Kriket sebagai permainan berurutan dengan banyak strategi memungkinkan pemain tunanetra untuk menavigasi peraturan dan ruang fisik, katanya, menggarisbawahi perlunya lebih banyak infrastruktur dan dukungan keuangan untuk menciptakan lebih banyak peluang. “Dari tahap ide hingga pelaksanaan sebenarnya, kami berhasil mewujudkannya dalam waktu kurang dari dua bulan, hanya karena dukungan besar yang kami terima dari pihak berwenang Sri Lanka, pejabat India, serta banyak sponsor dan pendukung kami,” kata Mr. Kivadasannavar.

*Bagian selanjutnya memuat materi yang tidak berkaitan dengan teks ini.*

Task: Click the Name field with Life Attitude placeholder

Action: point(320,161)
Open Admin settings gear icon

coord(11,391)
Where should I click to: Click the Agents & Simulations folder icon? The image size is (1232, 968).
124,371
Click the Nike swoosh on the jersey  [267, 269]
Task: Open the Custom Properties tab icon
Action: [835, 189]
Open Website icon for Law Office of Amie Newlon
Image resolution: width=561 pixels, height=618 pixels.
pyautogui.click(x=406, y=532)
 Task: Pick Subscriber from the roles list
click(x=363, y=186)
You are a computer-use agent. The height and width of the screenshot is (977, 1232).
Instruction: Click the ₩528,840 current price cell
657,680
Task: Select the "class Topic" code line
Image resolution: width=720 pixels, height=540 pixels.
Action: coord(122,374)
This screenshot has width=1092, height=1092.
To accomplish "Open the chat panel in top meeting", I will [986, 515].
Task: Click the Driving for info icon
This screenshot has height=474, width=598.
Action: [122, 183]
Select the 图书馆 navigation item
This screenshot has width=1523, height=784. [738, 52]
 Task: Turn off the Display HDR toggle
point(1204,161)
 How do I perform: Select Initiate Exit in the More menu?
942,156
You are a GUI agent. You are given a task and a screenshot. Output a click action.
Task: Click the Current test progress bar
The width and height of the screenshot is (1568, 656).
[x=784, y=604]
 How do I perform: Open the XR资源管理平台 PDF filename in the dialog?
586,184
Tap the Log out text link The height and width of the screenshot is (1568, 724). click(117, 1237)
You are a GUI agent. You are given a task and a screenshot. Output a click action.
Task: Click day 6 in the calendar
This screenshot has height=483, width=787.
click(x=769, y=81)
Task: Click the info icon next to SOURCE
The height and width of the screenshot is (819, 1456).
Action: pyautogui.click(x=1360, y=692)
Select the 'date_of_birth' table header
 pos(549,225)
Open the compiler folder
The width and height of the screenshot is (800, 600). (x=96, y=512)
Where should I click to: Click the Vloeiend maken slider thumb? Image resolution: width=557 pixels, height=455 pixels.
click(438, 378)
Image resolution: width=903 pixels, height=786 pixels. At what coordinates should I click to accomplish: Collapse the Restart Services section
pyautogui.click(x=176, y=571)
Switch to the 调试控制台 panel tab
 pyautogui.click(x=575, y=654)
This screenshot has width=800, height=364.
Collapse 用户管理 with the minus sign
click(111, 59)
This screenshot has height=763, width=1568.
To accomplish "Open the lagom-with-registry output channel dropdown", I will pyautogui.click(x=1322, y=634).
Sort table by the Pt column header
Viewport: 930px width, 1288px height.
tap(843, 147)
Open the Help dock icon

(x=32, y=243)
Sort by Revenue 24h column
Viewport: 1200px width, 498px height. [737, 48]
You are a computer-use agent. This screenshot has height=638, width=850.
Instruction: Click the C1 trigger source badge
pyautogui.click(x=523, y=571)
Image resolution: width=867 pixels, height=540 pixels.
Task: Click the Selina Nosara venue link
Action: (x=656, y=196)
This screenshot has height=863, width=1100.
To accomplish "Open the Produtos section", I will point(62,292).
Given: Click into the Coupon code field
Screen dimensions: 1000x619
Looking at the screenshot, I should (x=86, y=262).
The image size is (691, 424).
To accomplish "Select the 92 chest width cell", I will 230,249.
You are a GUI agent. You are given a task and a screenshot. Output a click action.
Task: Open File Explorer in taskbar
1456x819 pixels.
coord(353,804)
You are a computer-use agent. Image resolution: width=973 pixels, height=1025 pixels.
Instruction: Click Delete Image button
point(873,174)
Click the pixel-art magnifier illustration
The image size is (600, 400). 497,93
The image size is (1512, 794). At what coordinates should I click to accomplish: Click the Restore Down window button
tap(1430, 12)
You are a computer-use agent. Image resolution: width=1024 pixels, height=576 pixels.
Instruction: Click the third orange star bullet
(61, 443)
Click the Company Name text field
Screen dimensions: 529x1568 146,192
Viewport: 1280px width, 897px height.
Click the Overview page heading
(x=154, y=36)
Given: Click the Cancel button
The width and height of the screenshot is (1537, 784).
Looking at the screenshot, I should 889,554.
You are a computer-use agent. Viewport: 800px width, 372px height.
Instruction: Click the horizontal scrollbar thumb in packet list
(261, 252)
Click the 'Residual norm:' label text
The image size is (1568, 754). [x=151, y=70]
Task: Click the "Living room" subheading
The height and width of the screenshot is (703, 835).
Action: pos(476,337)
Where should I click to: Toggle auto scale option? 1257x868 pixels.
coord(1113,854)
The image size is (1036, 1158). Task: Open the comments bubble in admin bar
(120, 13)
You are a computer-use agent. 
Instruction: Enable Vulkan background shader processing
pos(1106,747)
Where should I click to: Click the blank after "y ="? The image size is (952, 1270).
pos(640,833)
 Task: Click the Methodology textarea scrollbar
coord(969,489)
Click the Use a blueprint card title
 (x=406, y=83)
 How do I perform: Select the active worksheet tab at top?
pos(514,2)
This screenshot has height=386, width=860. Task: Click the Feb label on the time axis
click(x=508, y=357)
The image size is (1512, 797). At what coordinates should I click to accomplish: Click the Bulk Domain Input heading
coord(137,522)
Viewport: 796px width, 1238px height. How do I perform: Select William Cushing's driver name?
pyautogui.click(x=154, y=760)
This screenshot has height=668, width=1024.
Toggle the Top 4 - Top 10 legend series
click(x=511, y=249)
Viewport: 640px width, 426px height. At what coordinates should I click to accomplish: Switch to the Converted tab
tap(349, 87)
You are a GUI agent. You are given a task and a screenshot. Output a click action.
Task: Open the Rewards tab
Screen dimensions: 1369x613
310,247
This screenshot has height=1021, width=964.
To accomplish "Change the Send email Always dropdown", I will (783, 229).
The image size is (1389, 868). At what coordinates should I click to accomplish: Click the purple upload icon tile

Anikha Devi dari Jammu dan Kashmir diperkenalkan pada permainan ini oleh pamannya, yang juga seorang penyandang disabilitas penglihatan. “Hanya mengenakan jersey biru ini dan berlatih dengan rekan satu tim saya, itu adalah perasaan yang luar biasa,” kata pria berusia 20 tahun yang sedang belajar pemrograman.

Bagi Sri Lanka, turnamen ini memberikan kesempatan untuk segera membentuk tim kriket wanita tunanetra. “Kami mendatangkan mahasiswa dari universitas dan pihak lain yang sangat tertarik dengan permainan ini. Kami tidak bisa melewatkan kesempatan sebesar ini,” kata Sudesh Tharanga, Presiden Asosiasi Kriket Sri Lanka untuk Penyandang Cacat Penglihatan.

Banyak di antara para pemain yang melanjutkan pendidikan universitas mereka bersamaan dengan pelatihan kriket mereka. Nimra Rafique, yang bermain untuk tim Pakistan, sedang belajar untuk mendapatkan gelar sarjana pendidikan. Saat ditanya apa yang akan dia pilih sebagai karier penuh waktu, “Keduanya. Wah, itu mungkin!” dia menegaskan dengan senyum berseri-seri. Satu hal yang disepakati oleh para pemain dari semua pihak adalah betapa indahnya Kolombo, “walaupun cukup hangat”. “Kami pergi ke pantai, dan angin sepoi-sepoi sangat menyenangkan,” kata Ms. Rafique.